The Oscars aren’t made for the cognoscenti in the press, they aren’t made for the sarcastic Facebook critics, they certainly aren’t made for my friends from college or here in Los Angeles.

They’re made to be a celebration of excess in every way, and that excess includes the excessive length of the broadcast. It’s why you couldn’t just hand out the acting awards and Best Picture and call it a night after 90 minutes. Neil Patrick Harris had the crowd applaud American Sniper‘s box office numbers. He waited for people to clap when he talked about how it had made $300 million. He celebrated the whopping value of the gift bags the nominees received. Hundreds of stars walked down the red carpet in gowns that cost tens of thousands of dollars, wearing borrowed jewelry worth seven figures. The musical numbers were blowout extravaganzas. Even the various political statements made by winners are part of the excess — the whole world is listening!

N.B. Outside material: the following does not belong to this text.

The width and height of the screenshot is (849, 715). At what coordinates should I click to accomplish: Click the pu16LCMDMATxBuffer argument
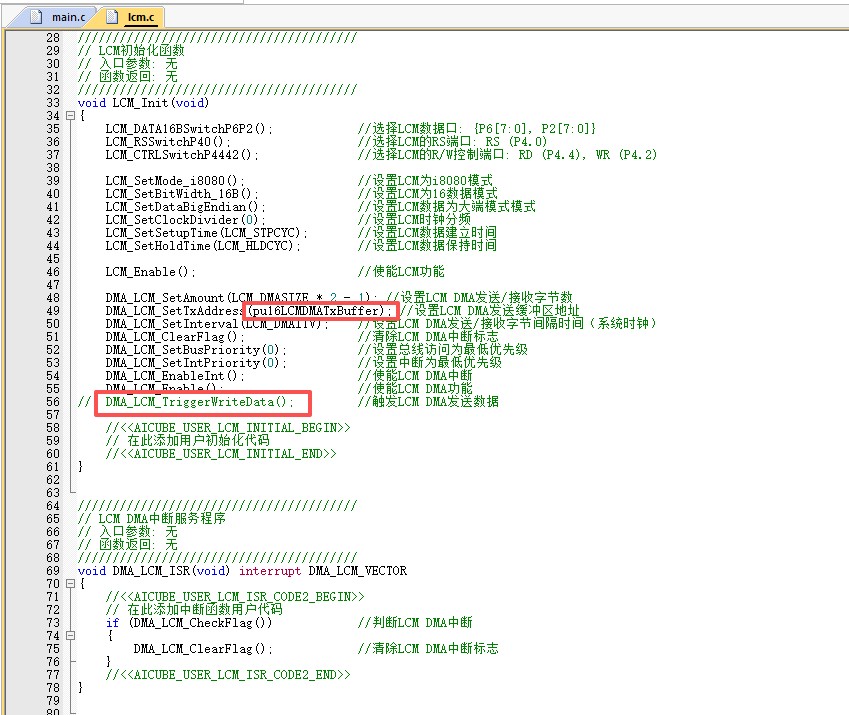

And the Oscars are for the people who love that excess and pageantry, whether proudly or secretly. The people who love that glimpse into Hollywood. The people who live vicariously through seeing glamour, talent, fame and recognition meet in a way regular life never provides. And those people are out there. I suspect they’re the people who drive NCIS to its weekly ratings bonanza and who ask celebrities for retweets on their birthdays — but they’re out there. 36.6 million people in the U.S. watched the Oscars. Down from last year; still a ton of people, especially in today’s fragmented market.

The Oscars are for them.

By the end of the evening, the Oscars left me bored and the WWE left me frustrated.

The Oscars were the same old, same old. Sure, a few things happened (John Travolta did something creepy! Lupita Nyong’o called the Oscar the wrong name! Some random guy refused to let the band play him off!) but nothing really happened. It was a super bloated show where, more or less, the favorites won. Bad jokes were made, songs were sung, I won’t remember any of it in two weeks.

Over at WWE Fastlane, the wrestler beloved by the die-hards lost to the exponentially less popular and talented but much taller and more muscular wrestler who’s been deemed by the WWE higher-ups as the next big thing. Boredom will ensue. Lots of other matches ended in unsatisfying or unimaginative ways. WWE is building toward its biggest event of the year, WrestleMania, and nothing looks particularly new or exciting or entertaining to me.

To me.

Both of my reactions are subsets of the bigger picture. Neither event is catered to me. I attended the Oscars two years ago and loved it — but sitting at home and watching, I’m not swept away by the grandeur. I subscribe to the WWE Network, but I’m not the set of eyeballs the WWE is craving. I won’t buy a John Cena t-shirt or a ticket to a live event. I won’t sit through a slogging episode of Raw. I can enjoy watching both the Oscars and the WWE, I just have to shift my expectations on both to enjoy them for what they are — not what I hope/wish/think they could or should be.

It’s not the responsibility of the Oscars or the WWE to cater to me. Their job is to put out the best product they can for the audience they target that most accurately represents what they want to be as a brand. Both the Oscars and WWE did that on Sunday night. And in spite of declining ratings, both will continue to do that. Neither will be “fixed” because neither is looking to be fixed (and neither is at risk of disappearing anytime soon). They’re just staying the course until old fans wash out, new fans buy in and tastes cycle back into their favor.

It’ll happen. Always has. The only revolution they’re waiting on is time.